27 marzo 2017 lachiavedisophia

Feriti da parole: “Parole O_Stili” contro gli haters del web

Scelgo le parole con cura.

«Odio come strumento politico» (Laura Boldrini).

«Non nutrire il Troll. Non regalare visibilità. Più ‘noi’ che ‘io’. Humor e temi positivi» (Annamaria Testa).

«L’uso modesto delle parole diventa uso modesto delle idee» (Franco Cesati).

«La bugia può percorrere mezzo mondo prima che la verità si metta i pantaloni» (Winston Churchill).

«Prendersi cura dell’ostilità. Comunicare è farsi capire da chi non è d’accordo» (Bruno Mastroianni).

«Restituire alle parole il loro significato. Aristocrazia delle competenze» (Lorenza Alessandri).

«L’ostilità che il web riflette, non l’ha creata» (Massimiliano Gallo).

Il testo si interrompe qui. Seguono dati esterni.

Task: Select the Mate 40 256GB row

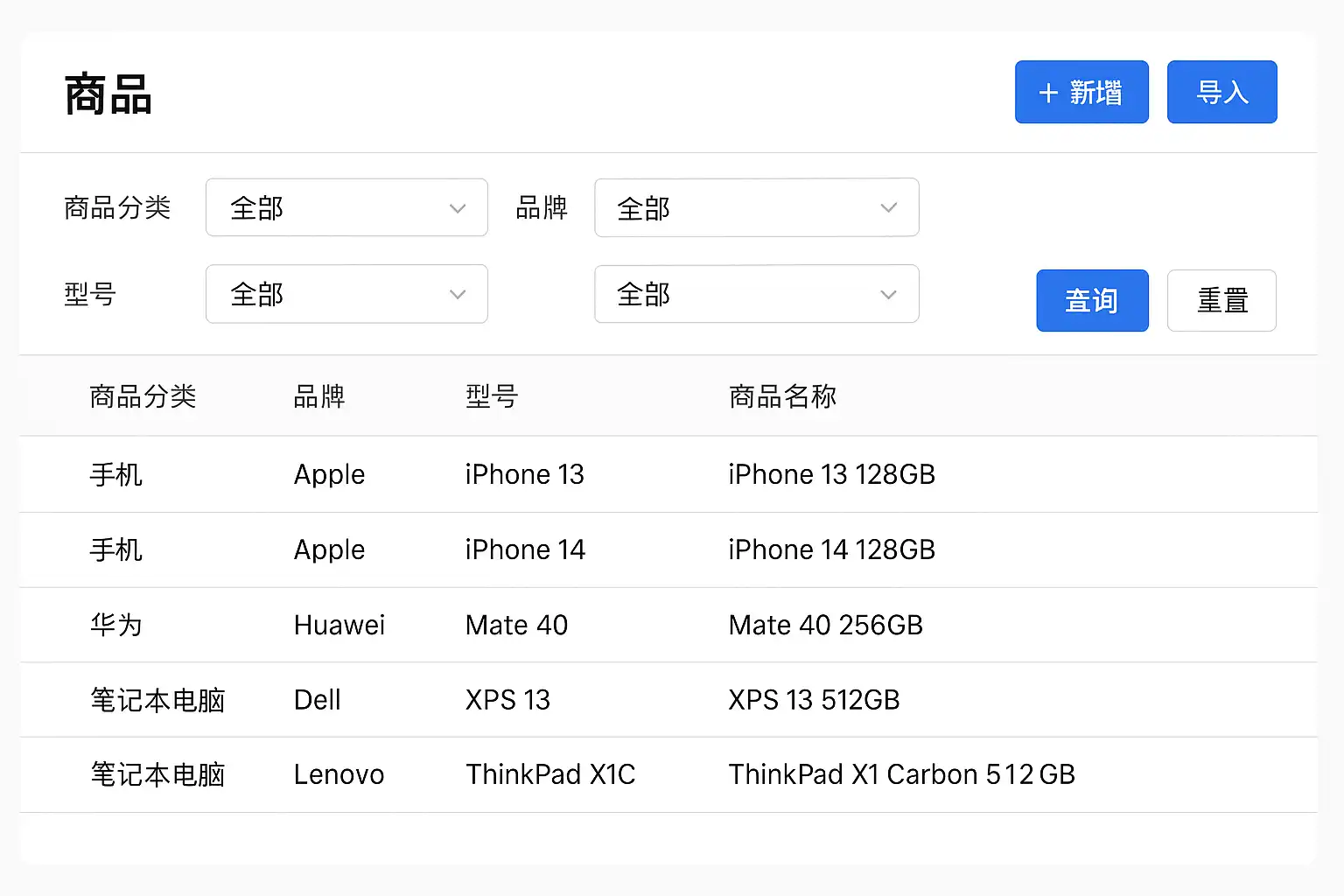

«Penso che nel giornalismo occorra fare ecologia dell’informazione» (Anna Masera, giornalista).

Sono alcune delle frasi che mi sono appuntata durante la due giorni dell’evento Parole O_Stili che si è tenuto a Trieste il 17 e 18 febbraio 2017. Parole che tracciano lo stile (scusate il gioco di parole) del progetto dal quale è nato l’evento. Ad un certo punto della scorsa estate, un gruppo di creativi, docenti e comunicatori ha ritenuto di interrogarsi e di riflettere sui moti d’odio, sugli eccessi di rabbia e di aggressività che si riversano sul web. In particolare sui social media.

«Se è fottutamente vero che i social network sono luoghi virtuali dove si incontrano persone reali, allora viene da domandarsi chi siamo e con chi vogliamo condividere questo luogo – così i promotori hanno spiegato il progetto -. Parole O_Stili ha l’ambizione di essere questo: l’occasione per ridefinire lo stile con cui stare in rete e magari diffondere il virus positivo dello “scelgo le parole con cura”, perché “le parole sono importanti”».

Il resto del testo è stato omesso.